1 Intro: Choropleth Maps

  • Choropleth maps display data on a map by shading regions with different colors.

  • In this lecture, we focus on packages ggmap, ggplot2, and tmap to create static maps.

1.1 Example 1

  • Back when there was an effort to impeach Trump, Lara Trump tweeted a map of the US, which looked very red, with the phrase “Try to Impeach This”. A graphical designer, Karim Douieb, in Brussels (Belgium), who co-founded a company call Jetpack.ai, decided to weigh-in on this (American) political issue with an interactive response web page title “Try to impeach this? Challenge accepted!”.

|

1.2 Example 2

2 Package: ggmap

2.1 Obtain Google Maps API Keys

  • We need an API key to access Google Maps for these exercises.

      1. Visit the Google API console. Click here.
      1. Go ahead and click the “Create Project button.”
      1. Give a name and click “Create”.
      1. Click “Enable APIS and Services”.
      1. Search for “Maps Static API” and click it. Then, press “Enable”.
      1. Search for “Geocoding API” and click it. Then, press “Enable”.
      1. Go to “Credentials” and click “Create Credentials”
      1. Copy your API key and use it for the exercises below.
  • Note that you need to create a billing account before you use your API key in R.

  • For more info, see Get an API Key and Signature and Google Maps Platform.

2.2 Register Goolge Keys

  • Use the register_google() function.
library(ggmap)

# Insert your API key to get your google map for this session
register_google(key = "")

# Insert your API key to get your google map permanently
register_google(key = "[your key]", write = TRUE)
register_google()
google_key()

2.3 Plot Maps

  • Use package ggmap.

  • Three functions:

    • qmap() plots a quick map

    • get_map() gets map data for a location.

    • ggmap() plots stored map data

register_google()

# Use qmap (quick map) to draw a city map
qmap("Washington DC", zoom=10)

# Try different values for zooming
qmap("Washington DC", zoom=15)
qmap("Washington DC", zoom=18)
qmap("Washington DC", zoom=7)

# Get the same map with get_map
dc_map <- get_map("Washington DC", zoom=10)

# And plot it
ggmap(dc_map) + labs(x="Longitude", y="Latitude")

2.4 Geocode Points

  • Pinpoint specific locations on the map.

  • Geocoding converts a character string to a longitude and latitude location.

  • geocode() takes a location name as input and returns the latitude and longitude.

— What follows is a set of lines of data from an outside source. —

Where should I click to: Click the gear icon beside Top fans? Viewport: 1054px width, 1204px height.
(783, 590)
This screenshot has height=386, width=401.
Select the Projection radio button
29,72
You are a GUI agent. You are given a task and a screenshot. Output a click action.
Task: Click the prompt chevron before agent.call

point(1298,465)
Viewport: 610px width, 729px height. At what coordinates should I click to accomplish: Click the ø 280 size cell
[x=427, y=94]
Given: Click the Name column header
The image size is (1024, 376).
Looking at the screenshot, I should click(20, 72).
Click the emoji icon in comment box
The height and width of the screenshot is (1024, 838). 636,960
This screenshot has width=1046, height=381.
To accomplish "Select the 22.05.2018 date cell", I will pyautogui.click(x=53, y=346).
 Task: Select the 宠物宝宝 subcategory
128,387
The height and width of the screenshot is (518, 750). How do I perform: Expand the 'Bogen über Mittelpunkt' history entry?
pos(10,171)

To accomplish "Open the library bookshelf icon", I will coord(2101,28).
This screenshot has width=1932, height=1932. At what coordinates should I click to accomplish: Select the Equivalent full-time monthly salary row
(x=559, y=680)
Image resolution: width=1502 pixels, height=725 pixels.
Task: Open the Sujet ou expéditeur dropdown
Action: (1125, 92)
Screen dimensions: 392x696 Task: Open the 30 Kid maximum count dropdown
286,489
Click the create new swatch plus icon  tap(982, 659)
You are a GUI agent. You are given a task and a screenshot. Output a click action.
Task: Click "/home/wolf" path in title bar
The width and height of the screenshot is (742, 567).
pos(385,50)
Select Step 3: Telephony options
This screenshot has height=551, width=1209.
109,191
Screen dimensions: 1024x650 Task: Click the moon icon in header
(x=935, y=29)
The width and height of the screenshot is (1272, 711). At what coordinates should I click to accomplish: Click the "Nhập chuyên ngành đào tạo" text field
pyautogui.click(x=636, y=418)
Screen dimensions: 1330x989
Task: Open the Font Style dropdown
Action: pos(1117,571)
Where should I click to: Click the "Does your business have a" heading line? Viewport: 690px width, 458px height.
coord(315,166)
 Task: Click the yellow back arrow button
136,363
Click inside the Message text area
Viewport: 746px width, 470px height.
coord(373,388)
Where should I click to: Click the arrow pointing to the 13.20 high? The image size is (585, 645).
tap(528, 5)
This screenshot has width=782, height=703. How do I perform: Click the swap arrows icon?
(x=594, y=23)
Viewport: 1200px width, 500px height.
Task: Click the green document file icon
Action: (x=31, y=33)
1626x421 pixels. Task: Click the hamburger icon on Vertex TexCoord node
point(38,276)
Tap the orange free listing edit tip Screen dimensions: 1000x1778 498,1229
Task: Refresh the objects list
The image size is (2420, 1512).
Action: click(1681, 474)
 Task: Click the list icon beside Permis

# Geocode locations of interest
dc <- geocode("Washington DC")
dc # the longitude and latitude values
## # A tibble: 1 × 2
##     lon   lat
##   <dbl> <dbl>
## 1 -77.0  38.9
wh <- geocode("White House")
wh
## # A tibble: 1 × 2
##     lon   lat
##   <dbl> <dbl>
## 1 -77.0  38.9
uva <- geocode("University of Virginia")
uva
## # A tibble: 1 × 2
##     lon   lat
##   <dbl> <dbl>
## 1 -78.5  38.0
# Map a point
uva_map <- ggmap(get_map(uva))
uva_map

2.5 Change Map Types

  • Terrain Map is the default map, and includes major place names and roads, but it also includes geographic terrian features.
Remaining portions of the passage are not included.